まとめ|「充電不足=故障」「補機バッテリー劣化」とは限らない
ヤリスクロス ハイブリッドに表示される「ハイブリッド充電不足」「EVモードに現在切りかえできません」という趣旨のメッセージは、EVドライブモードを使用するための駆動用電池残量が不足している場合に表示され得る、メーカーが想定している案内です。
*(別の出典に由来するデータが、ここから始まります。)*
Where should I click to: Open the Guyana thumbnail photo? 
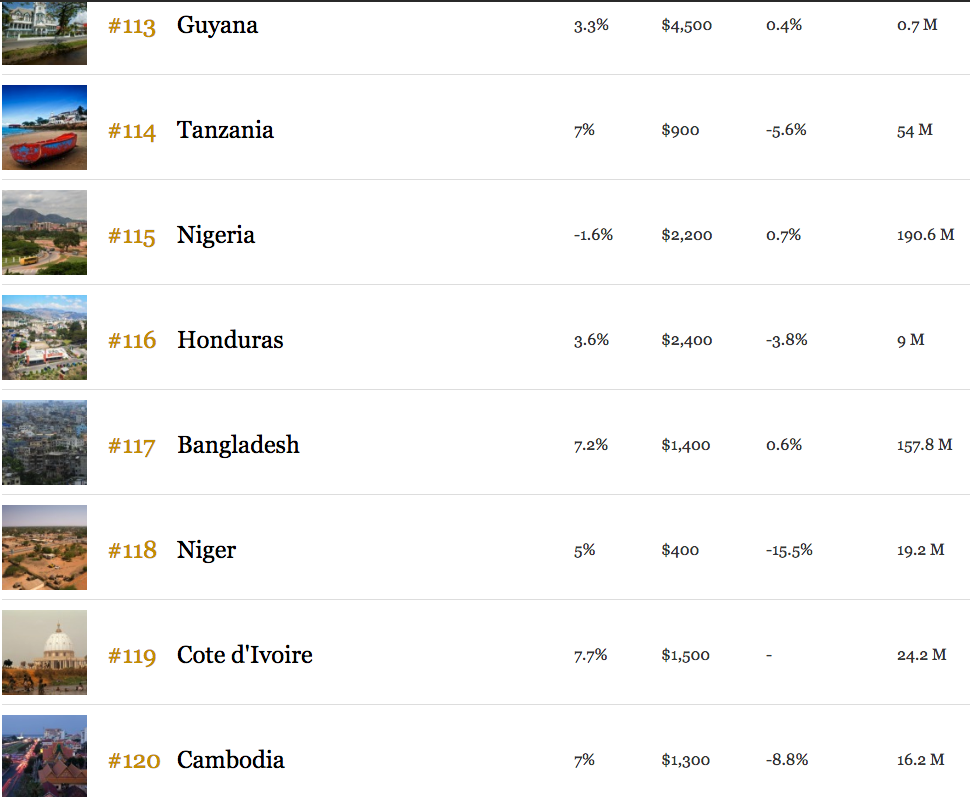coord(45,33)
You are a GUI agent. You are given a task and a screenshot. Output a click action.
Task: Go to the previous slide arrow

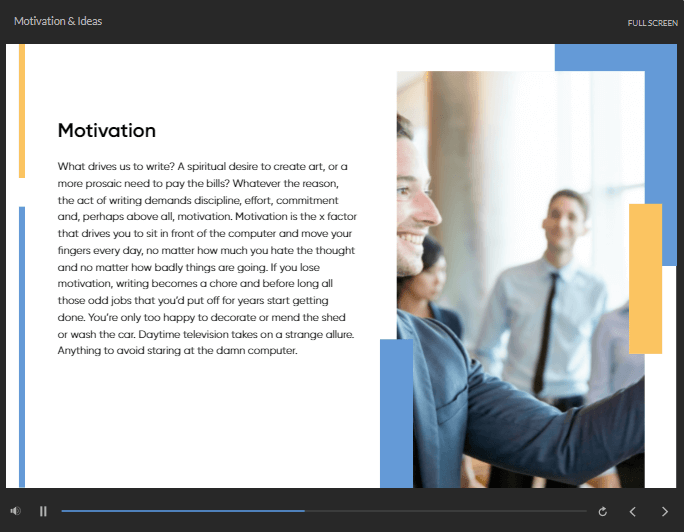coord(632,511)

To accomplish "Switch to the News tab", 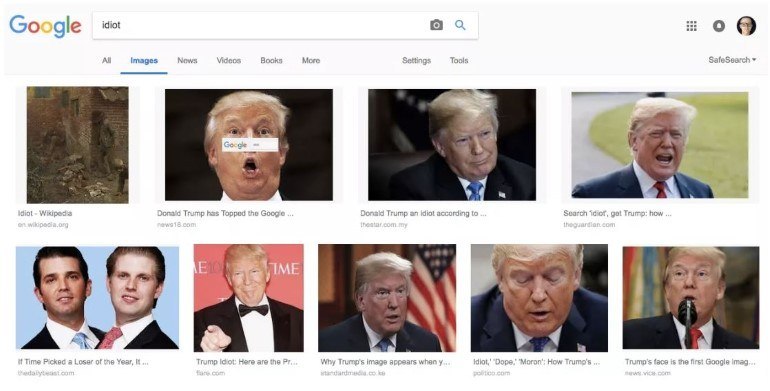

駆動用電池は走行中に充放電を繰り返すため、週300km以上走っている車でも一時的に残量が低くなることはあり得ます。またEVドライブモードを使わなくても、通常のハイブリッド走行では車両がエンジンとモーターを自動制御するため、EVモードを積極的に使用する必要はありません。
この表示の「充電不足」は基本的に駆動用電池の話であり、それだけで補機バッテリーが弱っていることを意味するものではありません。一度だけ表示され、ほかに警告灯や走行異常がなければ直ちに重大故障と判断する材料にはなりません。
ただし、EVモードスイッチを操作していないのに同じ表示が何度も現れる場合や、ハイブリッドシステム異常など別の警告が併発する場合、READYにならない場合、走行に異常を感じる場合には販売店で点検を受けるのが安全です。新車から半年程度なら、再発した表示を写真などに残し、発生状況と一緒に販売店へ伝えると原因を確認しやすくなります。